FLORENCE, Ariz. — Photographer Pedro Guerrero, whose 20-year association with architect Frank Lloyd Wright launched a long fine-arts career that included capturing images of American artists, has died.
He had suffered from cancer for several years and died at 95 Thursday at his home in Florence, Ariz.
Mr. Guerrero is mostly known for his images of Wright and the architect’s work, but he also photographed the lives and works of artists Alexander Calder and Louise Nevelson.
After attending the Art Center School in Los Angeles, Mr. Guerrero got his first photography job after he visited Wright’s home near Scottsdale in 1939. His 15-minute interview with Wright opened doors for him for years to come.
‘‘He was open sesame, wherever I went,’’ Mr.
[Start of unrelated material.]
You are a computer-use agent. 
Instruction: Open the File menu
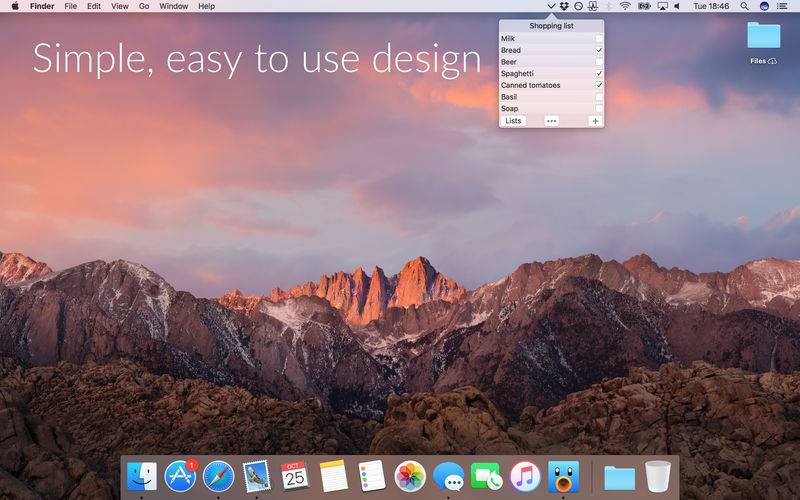point(70,6)
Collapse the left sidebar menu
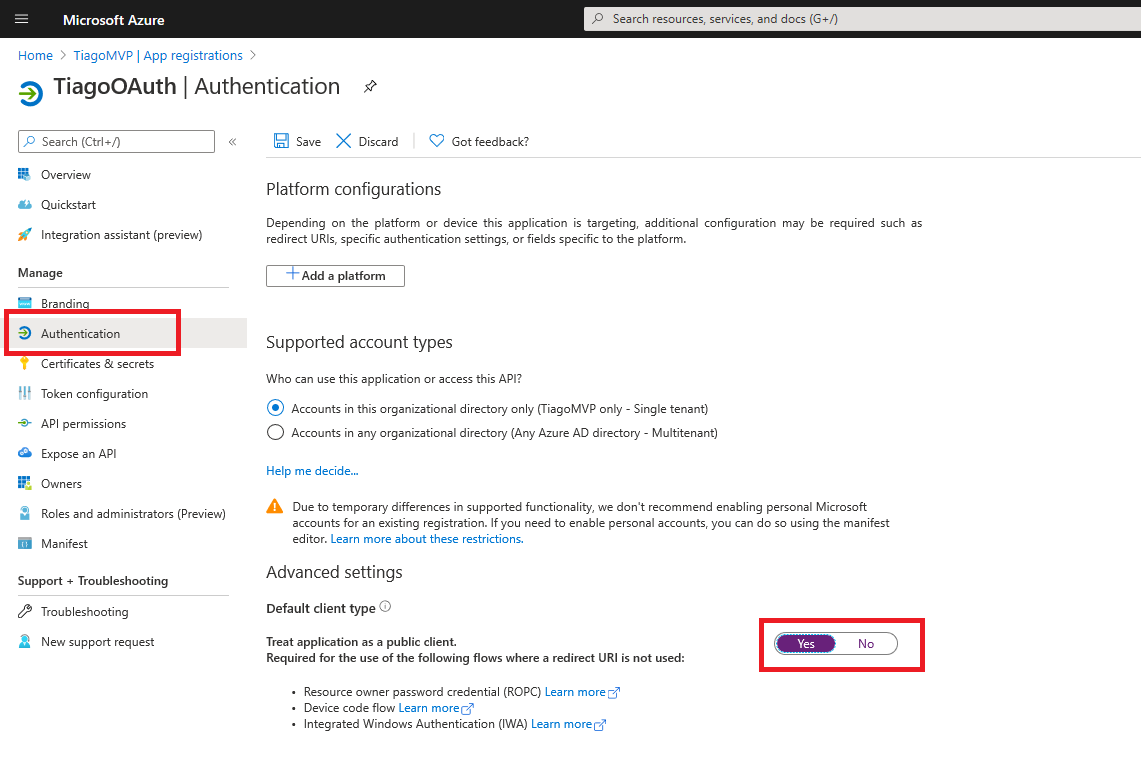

Guerrero told the Casa Grande Dispatch in 2001.
He worked as a photographer at the architect’s homes in Scottsdale and Wisconsin for a year. Then, after serving in the Army Air Corps during World War II, he returned to his work as Wright’s photographer until the architect’s death in 1959.
He published books on Wright, Calder, and Nevelson and did work for magazines such as House and Garden, Vogue, and Harper’s Bazaar.
Mr. Guerrero leaves three children and his wife, Dixie L. Guerrero.